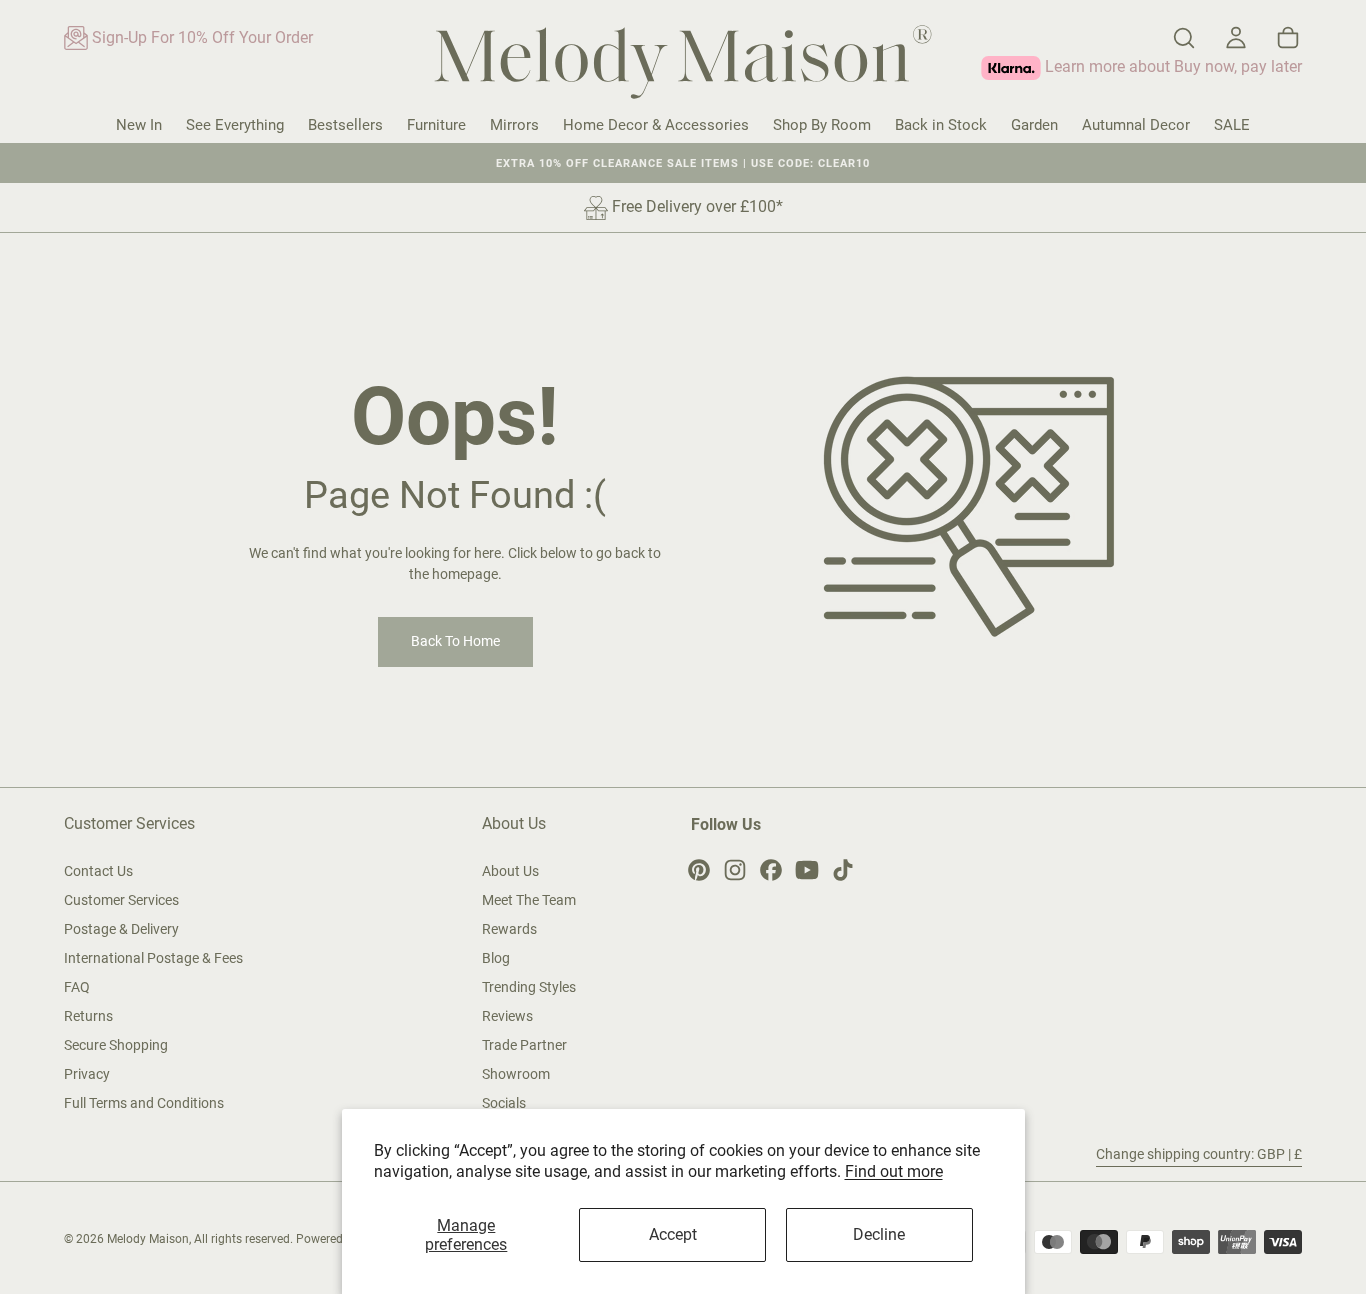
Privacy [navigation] (87, 1074)
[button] (1184, 38)
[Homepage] (683, 65)
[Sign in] (1236, 38)
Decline (879, 1234)
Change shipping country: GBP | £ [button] (1199, 1154)
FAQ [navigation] (77, 987)
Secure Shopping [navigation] (116, 1045)
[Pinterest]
######
### Exercise
Every line from the one that has "Change shipping country: GBP" down to the last line above must be written out exactly, with both ends included and nothing else.

### Answer section
Change shipping country: GBP | £ [button] (1199, 1154)
FAQ [navigation] (77, 987)
Secure Shopping [navigation] (116, 1045)
[Pinterest]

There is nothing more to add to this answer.